Another possibility is claiming the antigenic specificity as an inherent property (analogous to ways Sec 101 challenges may be avoided in diagnostic methods tied to particular treatments). In this case, for example, the claim could read:
1. A T cell or progeny thereof that specifically binds a tumor-specific antigen expressed at a tumor cell surface, the T cell having been genetically engineered to comprise a nucleic acid encoding a chimeric T cell receptor [or a polypeptide if that is more appropriate], said chimeric T cell receptor [or simply] comprising
(a) a zeta chain portion comprising the intracellular domain of human CD3 ζ chain, and
(b) a costimulatory signaling region,
wherein the costimulatory signaling region comprises the amino acid sequence encoded by SEQ ID NO:6.
There might be an issue with utility but that law is perhaps more certain than written description case law.
My point is that the "clever draftsperson" Justice Breyer warned against in Mayo is alive and well and always will be. Sometimes patent law reminds me of all those English rules from various cases that illustrate clever ways the nobles attempted to avoid having to pay taxes to the King; at other times, Whack-A-Mole.
But in any case I think this is how the cases will shake out, the Federal Circuit evincing no inclination to change the deleterious effects their decisions are having on innovation in the biotechnology space.
Posted by: Kevin E Noonan | August 28, 2021 at 02:01 PM
Sadly, not only do I concur with the statement of, "My point is that the "clever draftsperson" Justice Breyer warned against in Mayo is alive and well and always will be" - but the broader point in a member of the Judicial Branch USING that statement as an excuse for the ultra vires usurping of the Constitutional delegation of authority to WRITE patent law will ALSO remain "alive and well" until enough people take note and rise the cry as to the mess created BY the Supreme Court and their fervent desire to keep their fingers in the wax nose of patent law.
The Supreme Court COULD remove themselves from their own created Gordian Knot (through the use of the Kavanaugh Scissors), but that just does not seem likely.

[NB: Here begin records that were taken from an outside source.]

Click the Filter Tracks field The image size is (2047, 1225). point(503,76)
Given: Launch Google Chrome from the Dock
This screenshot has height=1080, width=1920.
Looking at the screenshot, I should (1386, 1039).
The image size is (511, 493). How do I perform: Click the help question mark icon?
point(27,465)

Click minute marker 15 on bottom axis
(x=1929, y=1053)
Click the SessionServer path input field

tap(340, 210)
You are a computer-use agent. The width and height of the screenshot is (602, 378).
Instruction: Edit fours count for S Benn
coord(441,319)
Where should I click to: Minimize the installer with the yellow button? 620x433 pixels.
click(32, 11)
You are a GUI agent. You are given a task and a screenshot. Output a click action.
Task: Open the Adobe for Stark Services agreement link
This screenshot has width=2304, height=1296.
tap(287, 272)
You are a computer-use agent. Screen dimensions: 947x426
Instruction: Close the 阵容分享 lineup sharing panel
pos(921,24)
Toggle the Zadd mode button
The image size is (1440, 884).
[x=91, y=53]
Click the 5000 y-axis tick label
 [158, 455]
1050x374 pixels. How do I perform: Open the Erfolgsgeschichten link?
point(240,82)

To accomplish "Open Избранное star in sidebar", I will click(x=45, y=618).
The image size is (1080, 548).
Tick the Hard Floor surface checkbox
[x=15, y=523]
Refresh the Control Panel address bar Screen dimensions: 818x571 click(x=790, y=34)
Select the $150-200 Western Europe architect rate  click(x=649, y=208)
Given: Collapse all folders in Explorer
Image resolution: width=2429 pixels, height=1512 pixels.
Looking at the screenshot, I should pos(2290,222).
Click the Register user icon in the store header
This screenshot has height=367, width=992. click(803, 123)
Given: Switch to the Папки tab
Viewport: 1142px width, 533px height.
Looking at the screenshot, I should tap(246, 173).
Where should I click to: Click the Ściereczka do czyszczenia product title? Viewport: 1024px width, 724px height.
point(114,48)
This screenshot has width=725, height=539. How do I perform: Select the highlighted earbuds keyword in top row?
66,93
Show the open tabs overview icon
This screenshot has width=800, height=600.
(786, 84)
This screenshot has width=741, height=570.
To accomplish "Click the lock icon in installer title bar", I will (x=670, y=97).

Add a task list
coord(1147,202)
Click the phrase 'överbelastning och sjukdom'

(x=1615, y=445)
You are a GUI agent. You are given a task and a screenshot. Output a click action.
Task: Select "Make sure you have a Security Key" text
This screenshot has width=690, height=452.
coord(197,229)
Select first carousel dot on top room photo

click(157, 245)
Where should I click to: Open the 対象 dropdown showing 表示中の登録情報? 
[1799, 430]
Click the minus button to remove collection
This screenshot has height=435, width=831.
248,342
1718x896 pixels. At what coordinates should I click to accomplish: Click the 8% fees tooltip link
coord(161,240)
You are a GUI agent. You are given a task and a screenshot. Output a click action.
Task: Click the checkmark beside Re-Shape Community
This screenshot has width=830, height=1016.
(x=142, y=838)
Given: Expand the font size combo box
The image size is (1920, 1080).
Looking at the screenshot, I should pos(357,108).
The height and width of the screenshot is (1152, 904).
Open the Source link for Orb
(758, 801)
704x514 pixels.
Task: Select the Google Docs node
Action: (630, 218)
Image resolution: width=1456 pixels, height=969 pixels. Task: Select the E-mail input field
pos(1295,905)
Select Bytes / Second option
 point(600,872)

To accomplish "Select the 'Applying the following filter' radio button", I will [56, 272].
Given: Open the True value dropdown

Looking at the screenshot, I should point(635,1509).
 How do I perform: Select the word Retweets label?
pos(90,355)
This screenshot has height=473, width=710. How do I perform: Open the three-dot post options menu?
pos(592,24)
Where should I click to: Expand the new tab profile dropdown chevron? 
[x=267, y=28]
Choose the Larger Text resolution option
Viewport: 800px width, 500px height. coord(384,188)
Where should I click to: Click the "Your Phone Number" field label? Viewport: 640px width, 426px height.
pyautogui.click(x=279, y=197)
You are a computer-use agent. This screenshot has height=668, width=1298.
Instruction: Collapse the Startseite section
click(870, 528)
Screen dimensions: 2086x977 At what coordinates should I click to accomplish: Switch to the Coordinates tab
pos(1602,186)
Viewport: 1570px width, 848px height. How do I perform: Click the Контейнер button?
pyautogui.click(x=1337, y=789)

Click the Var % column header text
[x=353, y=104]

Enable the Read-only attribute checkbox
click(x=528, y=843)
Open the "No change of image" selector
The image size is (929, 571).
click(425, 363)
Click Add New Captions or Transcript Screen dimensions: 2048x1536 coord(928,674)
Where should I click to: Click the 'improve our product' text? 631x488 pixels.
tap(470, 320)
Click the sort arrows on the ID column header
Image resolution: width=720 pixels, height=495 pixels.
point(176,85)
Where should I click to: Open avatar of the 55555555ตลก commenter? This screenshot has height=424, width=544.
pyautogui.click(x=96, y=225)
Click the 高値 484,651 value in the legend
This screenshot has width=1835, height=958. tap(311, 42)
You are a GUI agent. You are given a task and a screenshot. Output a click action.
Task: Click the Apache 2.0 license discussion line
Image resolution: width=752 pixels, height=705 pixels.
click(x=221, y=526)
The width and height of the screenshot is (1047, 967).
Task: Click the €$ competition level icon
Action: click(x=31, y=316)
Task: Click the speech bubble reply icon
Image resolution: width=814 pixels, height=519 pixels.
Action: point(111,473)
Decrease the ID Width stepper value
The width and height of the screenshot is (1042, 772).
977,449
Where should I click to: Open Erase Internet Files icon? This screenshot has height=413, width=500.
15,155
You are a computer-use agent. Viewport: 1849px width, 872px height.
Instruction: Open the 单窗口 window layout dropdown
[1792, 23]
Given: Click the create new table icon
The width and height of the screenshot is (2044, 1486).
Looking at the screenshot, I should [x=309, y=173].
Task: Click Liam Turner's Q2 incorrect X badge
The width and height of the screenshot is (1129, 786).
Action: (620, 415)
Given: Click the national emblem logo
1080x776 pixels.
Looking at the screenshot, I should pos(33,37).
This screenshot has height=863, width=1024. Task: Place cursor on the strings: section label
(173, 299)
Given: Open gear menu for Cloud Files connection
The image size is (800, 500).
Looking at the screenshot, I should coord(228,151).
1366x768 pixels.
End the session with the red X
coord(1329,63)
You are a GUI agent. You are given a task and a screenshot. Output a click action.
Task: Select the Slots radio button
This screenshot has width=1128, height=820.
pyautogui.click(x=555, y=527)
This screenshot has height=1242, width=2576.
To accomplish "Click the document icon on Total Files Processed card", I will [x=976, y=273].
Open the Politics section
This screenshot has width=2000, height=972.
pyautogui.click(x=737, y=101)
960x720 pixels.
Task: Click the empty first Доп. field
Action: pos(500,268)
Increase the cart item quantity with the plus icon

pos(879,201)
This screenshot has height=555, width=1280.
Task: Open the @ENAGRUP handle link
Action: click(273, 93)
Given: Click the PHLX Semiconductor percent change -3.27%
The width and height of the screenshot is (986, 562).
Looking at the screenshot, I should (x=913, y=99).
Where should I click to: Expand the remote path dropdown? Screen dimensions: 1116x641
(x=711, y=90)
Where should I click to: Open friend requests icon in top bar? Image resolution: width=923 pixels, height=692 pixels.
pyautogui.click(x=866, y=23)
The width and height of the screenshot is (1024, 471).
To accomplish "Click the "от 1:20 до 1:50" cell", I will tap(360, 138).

We are left then with waiting for someone in Congress with enough gumption to eradicate the mess created by the Court, reset eligibility (and with that, other collateral messes such as 112 and 103, not to mention reinvigorating the very nature of the patent right and that negative nature through restoration of injunctive remedy as a DE FACTO best restoration of an aggrieved patent holder), REMOVE the Supreme Court through jurisdiction stripping (seeing as patent cases do NOT fall to the original jurisdiction of the Supreme Court), and cap it off by eradicating and resetting a NON-whipped patent court to replace the very-whipped Court of Appeals for the Federal Circuit.
I fear that ONLY upon these events, will we put an end to the (current) endless circus, and once again place US Patent Law as the gold standard in protecting innovation.
Posted by: skeptical | August 29, 2021 at 09:26 AM
“… unless competitors are willing to file independent BLAs…”
Sure, that amounts to possible competition, but not the sort that should make a biological innovator lose much sleep. (1) A competitor who would file an independent BLA must do the clinical trials. That takes several years, during which the original innovator has the field exclusively. (2) The cost of the independent BLA also means that the new market entrants have serious capital costs to recoup (unlike a traditional generic), so their ability to undercut the original innovator’s price is fairly constrained.
In other words, this new state of §112[a) law is not a significant threat to biological innovation *if* the FDA insists on strict molecular identity for biosimilars. Whether FDA will do so, however is anyone’s guess.